By Marinka Copier, conference manager
Our aim for the inaugural DiGRA conference Level Up was to promote high-quality research of computer games and the recognition of game studies as an academic field of enquiry. We designed a three day conference program that was dynamic and explored game research beyond the borders of the university. In doing so we meant to encourage a dialogue between researchers, practitioners, commercial organizations and policy makers. Leading researchers and designers from many different disciplines and from all over the world presented approaches from which games can be considered. We supported curriculum development and invited students to the conference to present their work.
The diverse program was reflected in the Conference Proceedings in which computer games and game research methodologies are discussed from many different perspectives. Narrative and pervasiveness were popular topics. There was also room for game reception, the individual player’s relationship to the computergame. The relation between the designer and the game was discussed, focussing on design patterns, artificial intelligence and avatars. Games as a cultural phenomenon, like the construction of identity in gaming. And as a social phenomenon, effects of games on social behaviour.
Apart from being a ‘traditional academic conference’ Level Up was a festival with numerous gaming activities. The Level Up Game Exhibition focused on computer games and art. It showcased how artists deal with the design of virtual game environments. We organized a LAN party in which participants could play with world-leading game players.The program also offered excursions to the CAVE (Cave Automatic Virtual Environment), a multiuser 3D virtual reality system based on multiple projectors and the Teylers Museum, the oldest museum in the Netherlands were participants enjoyed a presentation of the educational game Teylers Adventure which was developed by Waag Society.
During the Level Up Gamefest a dance club was filled with games, music and drinks. We had several experimental games and installations, like the PainStation by Tilman Reiff and Volker Morawe from the Academy of Media Arts in Cologne. One floor up game inspired cocktails were served by game researchers and designers. To make this possible we involved the game industry: Electronic Arts, Nokia, Nintendo, Sony and Microsoft. We also collaborated with local partners: HKU University of the Arts Utrecht, Cinema ‘t Hoogt and dance club Tivoli. This resulted in a strong triple helix in games (higher education institutions, public sector and industry) for Utrecht and the Netherlands.

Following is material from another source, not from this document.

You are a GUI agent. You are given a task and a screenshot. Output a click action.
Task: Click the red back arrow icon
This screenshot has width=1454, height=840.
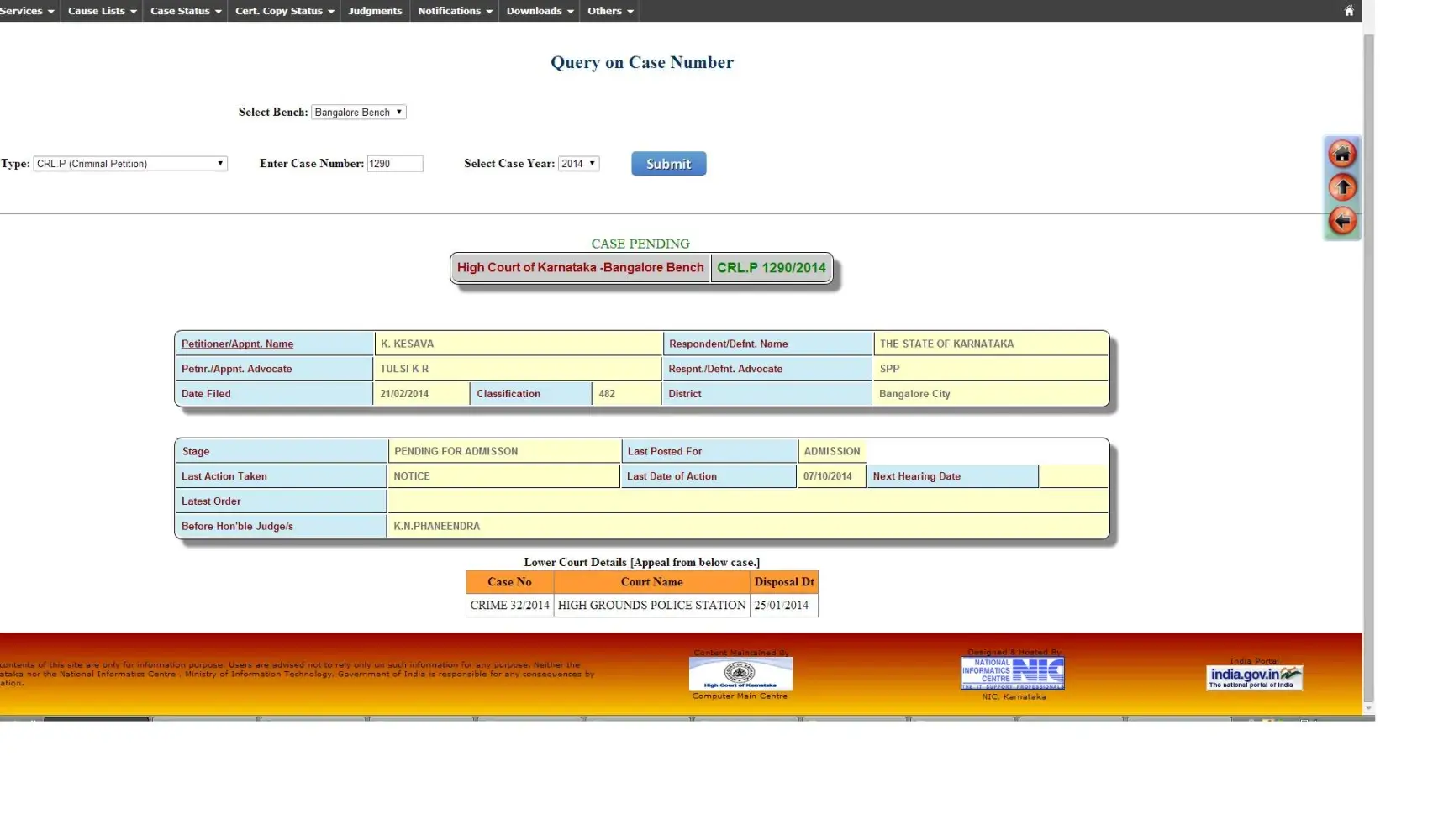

The Level Up conference was serious fun, we worked hard to establish game studies as a discipline. And DiGRA as an association for both academics and professionals who research digital games and associated phenomena. We had loads of fun while doing so and turned Utrecht into Game City. Luckily we decided to document the inaugural DiGRA conference thoroughly, making it now possible to relive this important moment in the history of game studies.